Il observa les mêmes principes dans toutes ses affaires ou expériences personnelles. Nous remarquons avec étonnement que cet homme qui avait reçu si peu d’enseignements spirituels avait une compréhension remarquable de l’esprit de vérité qui est l’esprit de Christ. Nous qui sommes engendrés du St.-Esprit et qui avons les exemples et la parole de Jésus et des apôtres, ainsi que l’histoire du passé, nous pouvons encore nous asseoir aux pieds de Joseph pour l’écouter et être étonnés de la profondeur avec laquelle il se pénétra des enseignements de Dieu ; nous pouvons tirer de cet exemple des leçons analogues pour nous-mêmes. Il n’éleva pas un murmure, pas un gémissement contre la destinée amère qui avait été son lot. Dans toutes ses paroles et en toutes choses, il rend témoignage de la bonté, de la sagesse, de l’amour et de la puissance de Dieu. Il comprit qu’un seul changement ou une seule modification survenue aux épreuves qu’il avait endurées aurait compromis les desseins de Dieu dans leur ensemble, et lui-même n’en aurait pas retiré les enseignements de la vie qui lui étaient nécessaires.

Oh! combien les disciples de Jésus doivent regarder à leur Seigneur dans toutes leurs épreuves! Combien nous devons tous conserver et exer­cer notre foi en Dieu, qui connaît, qui voit, qui peut et veut faire concourir toutes choses à notre bien, parce que nous l’aimons, parce qu’il nous a appelés selon ses desseins et parce que nous nous efforçons d’affermir cet appel et cette élection en développant notre caractère pour le rendre digne « d’avoir part à l’héritage des saints dans la lumière » et à celui de notre Rédempteur.

Jacob en Egypte

Joseph avait projeté de faire venir en Egypte son père Jacob et toute sa famille pendant les cinq dernières années de disette. Il songea dans ce but à la contrée appelée Gosen qui se prêtait très bien à son dessein, car c’était une contrée de pâturages pour le bétail. Pharaon pleinement d’accord avec son premier ministre Joseph qui avait si bien administré le pays pour assurer sa prospérité, ratifia ce choix. Il ordonna même d’envoyer des chariots égyptiens pour chercher Jacob déjà très âgé, ainsi que les femmes et les enfants qui ne pouvaient voyager à dos d’âne ou de chameau, etc. Joseph prépara pour ses frères des provisions et des aliments de tout premier choix pour ce voyage, ainsi que divers menus présents pour témoigner de son affection. Il les chargea d’un message spécial pour son père: « Racontez à mon père toute ma gloire en Egypte et tout ce que vous avez vu; et vous ferez descendre ici mon père au plus tôt.» Il les congédia ensuite en les embrassant et en leur disant: «Ne vous querellez pas en chemin »

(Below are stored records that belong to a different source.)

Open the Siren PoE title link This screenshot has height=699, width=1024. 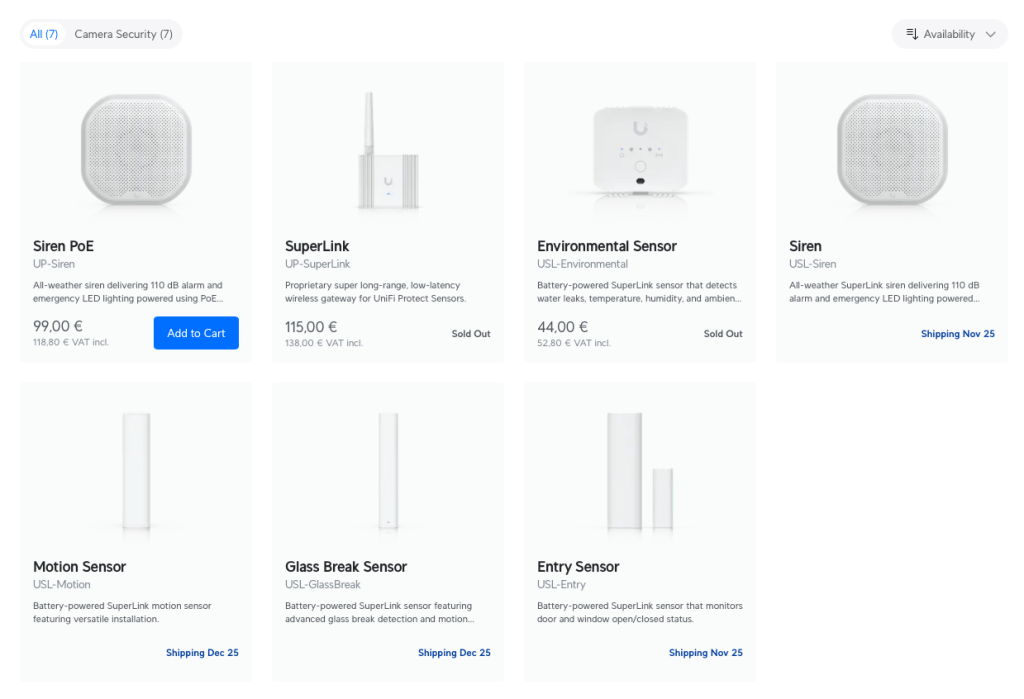pos(63,246)
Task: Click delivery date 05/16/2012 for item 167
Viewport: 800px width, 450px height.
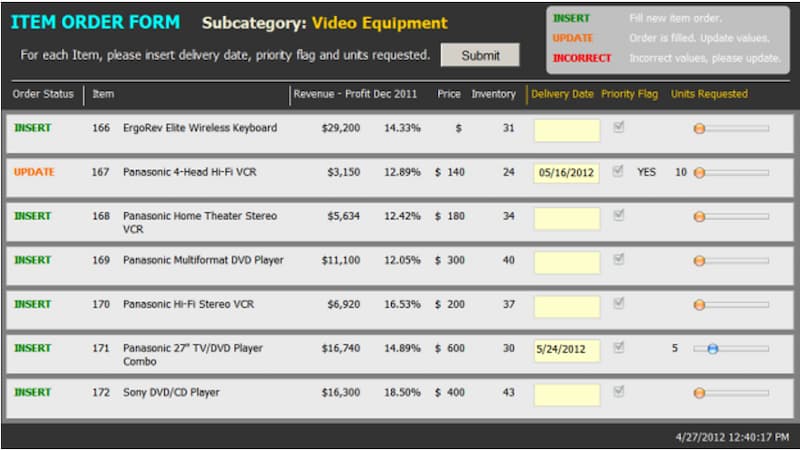Action: [567, 173]
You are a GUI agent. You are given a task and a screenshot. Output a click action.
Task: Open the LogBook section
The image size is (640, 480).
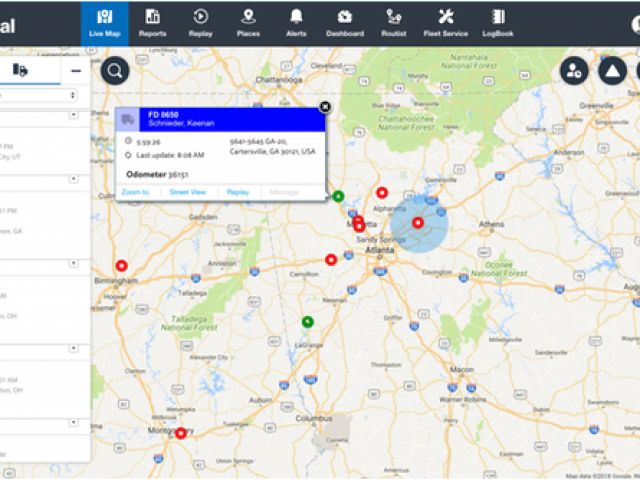pos(497,22)
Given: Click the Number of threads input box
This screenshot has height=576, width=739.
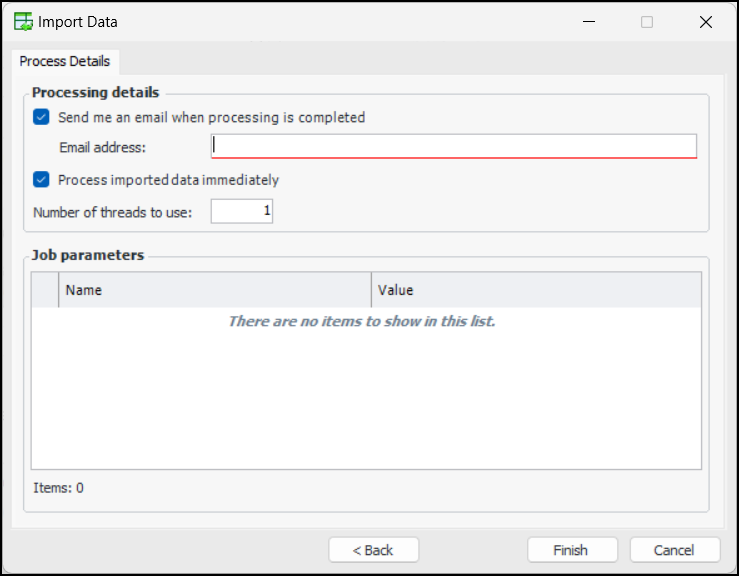Looking at the screenshot, I should (x=241, y=211).
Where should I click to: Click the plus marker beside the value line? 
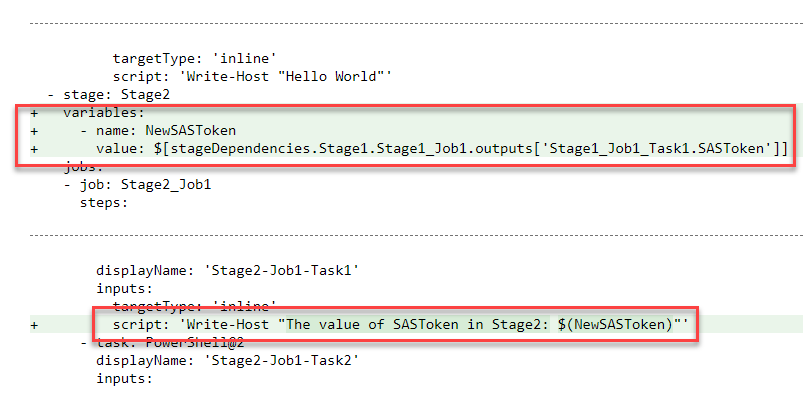34,149
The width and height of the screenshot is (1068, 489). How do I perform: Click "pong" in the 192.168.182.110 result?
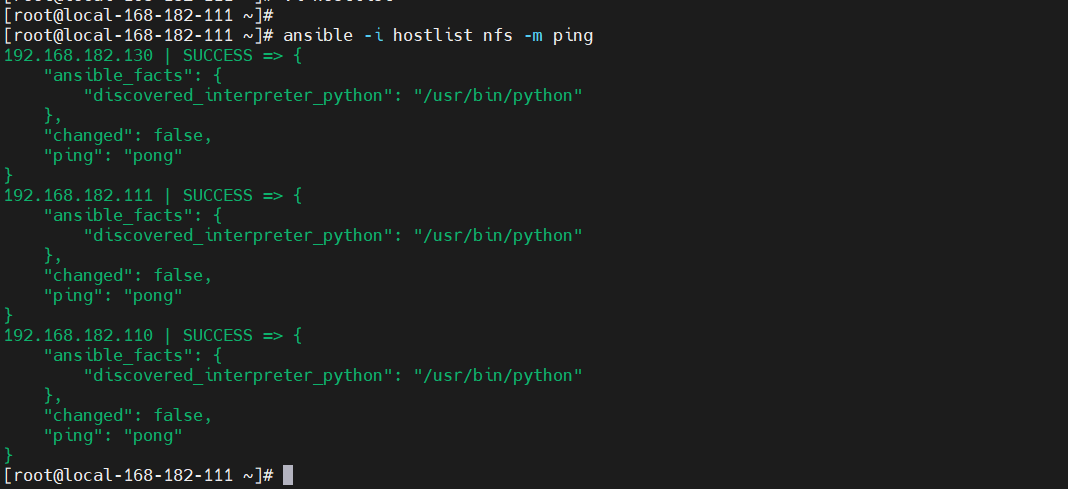[153, 435]
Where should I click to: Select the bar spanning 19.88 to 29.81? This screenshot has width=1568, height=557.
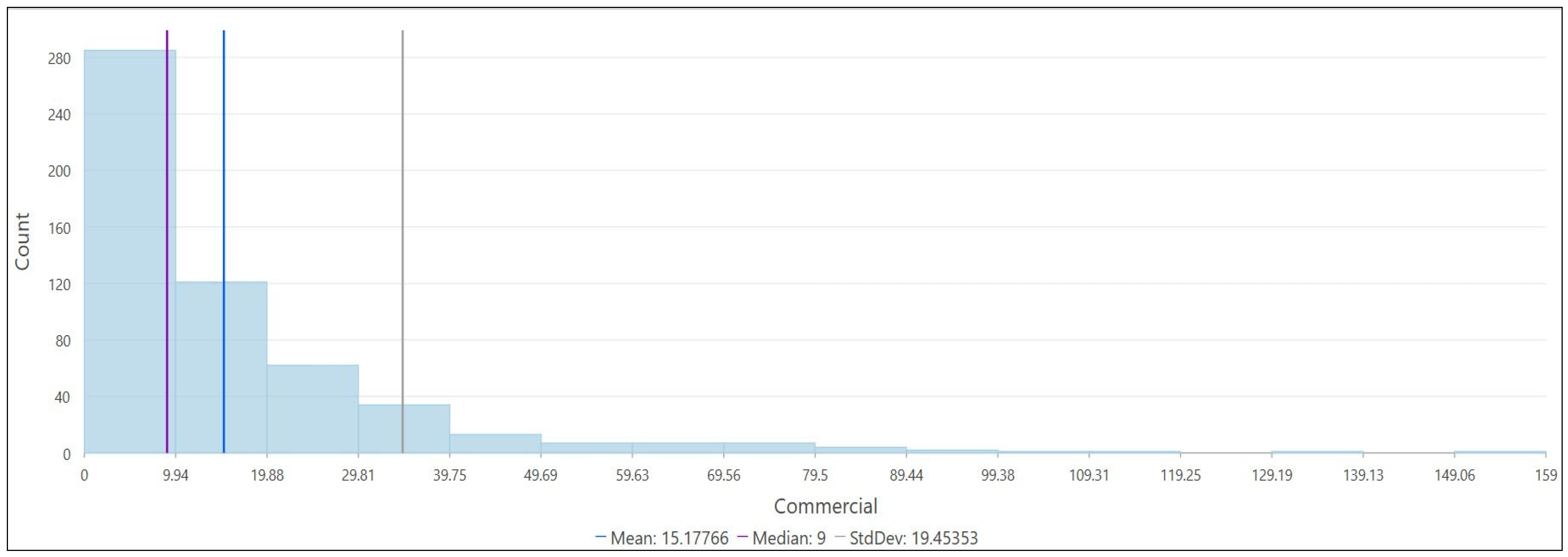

Joseph était évidemment un profond observateur de la nature humaine. Beaucoup de personnes eussent estimé superflue cette recommandation à ses frères en toutes circonstances. Beaucoup d’autres auraient dit: Leurs épreuves se sont terminées par une telle surabondance de bénédictions divines que leur amour fraternel prévaudra contre tout et qu’aucune dispute ne naîtra entre eux. Cependant, c’est le contraire qui a lieu le plus souvent. Quand la prospérité vient, c’est alors que s’élèvent des querelles dans le partage du butin, c’est alors que l’envie et l’égoïsme se manifestent plus ou moins.

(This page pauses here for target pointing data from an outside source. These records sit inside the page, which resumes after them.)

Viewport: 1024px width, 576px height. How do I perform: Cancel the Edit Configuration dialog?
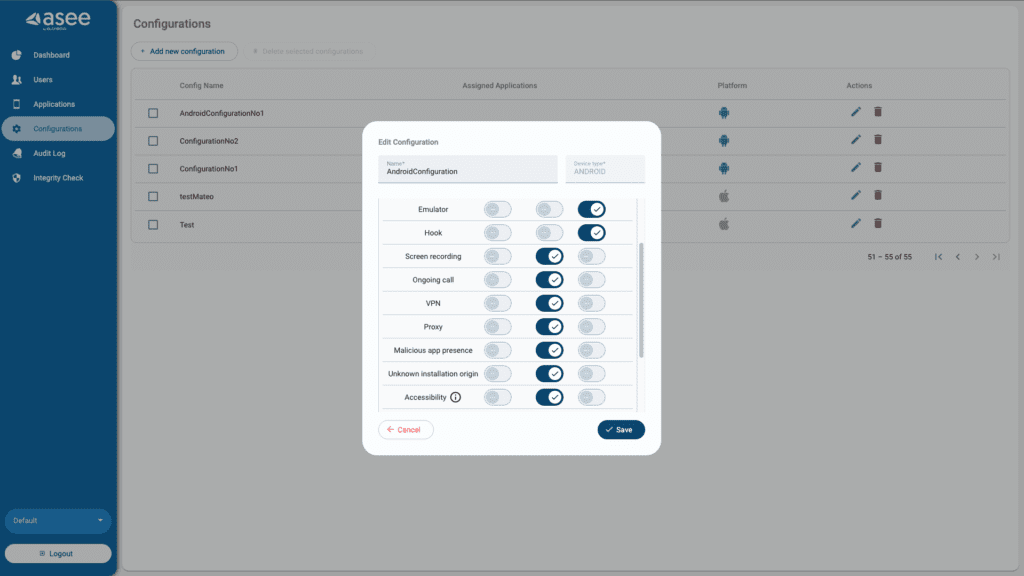[x=405, y=429]
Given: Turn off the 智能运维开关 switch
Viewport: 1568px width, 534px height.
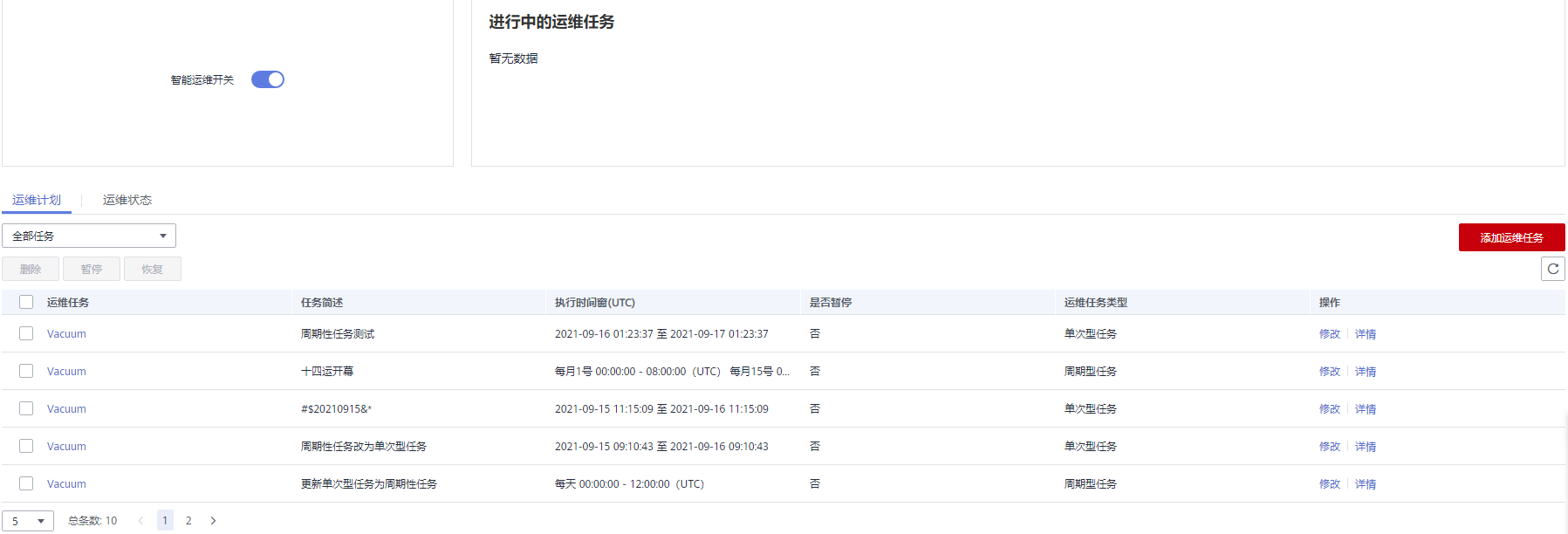Looking at the screenshot, I should click(268, 79).
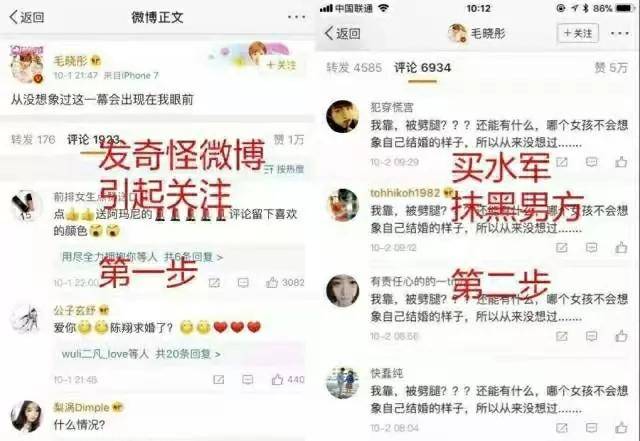Expand wuli二凡_love等人 共20条回复 thread
Image resolution: width=640 pixels, height=441 pixels.
tap(141, 354)
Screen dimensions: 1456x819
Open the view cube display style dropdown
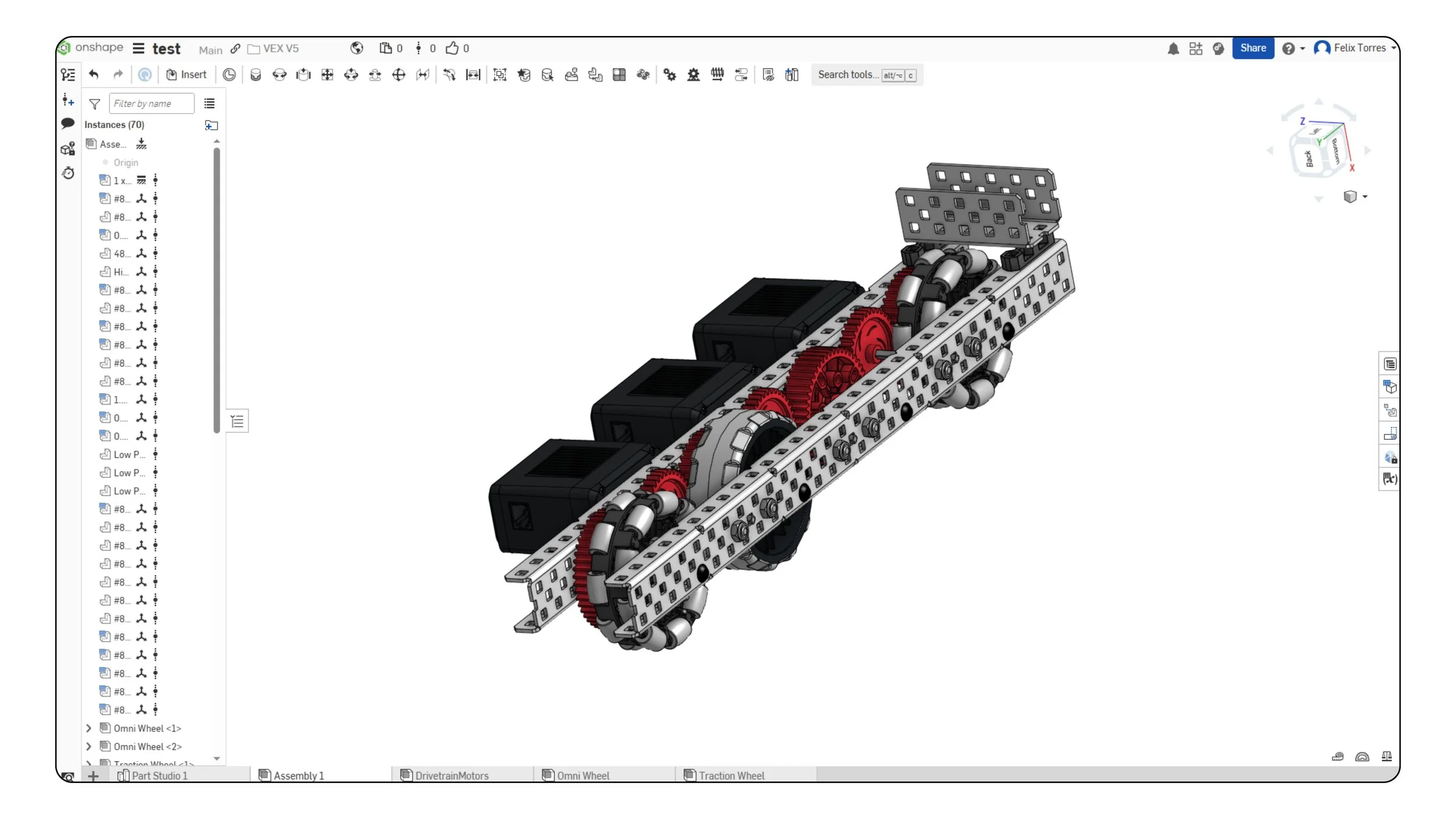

Si les frères avaient été dans leur premier état d’esprit, ils auraient éprouvé de la jalousie pour Benjamin à cause des attentions spéciales dont il avait été l’objet de la part de Joseph et particulièrement à cause des trois cents pièces d’argent qu’il avait reçues. Ils n’auraient pas manqué de se dire: Quelles seront les libertés qui nous seront accordées dans le pays de Gosen. Ils n’eussent pas manqué de s’imaginer qu’ils seraient alors à la merci de Joseph qui favoriserait évidemment Benjamin. La recommandation de Joseph, « ne vous querellez pas en chemin » était donc parfaitement justifiée.

Nous avons vu qu’il en fut de même dans des circonstances analogues avec les frères en Christ. Dans leurs afflictions, ils imploraient Dieu du fond de leur cœur mais, dans la prospérité, ils n’étaient que trop enclins à murmurer les uns contre les autres, à manifester leur envie et leur jalousie contre les bénédictions, les privilèges et la prospérité qui étaient échus à d’autres. Combien une telle erreur est grande! Chacun doit se rappeler que l’œil du Maître voit les progrès qu’il accomplit en suivant l’exemple de Christ ; chacun doit également se rappeler que l’amour fraternel est une des manifestations qui déterminent le mieux la valeur du caractère.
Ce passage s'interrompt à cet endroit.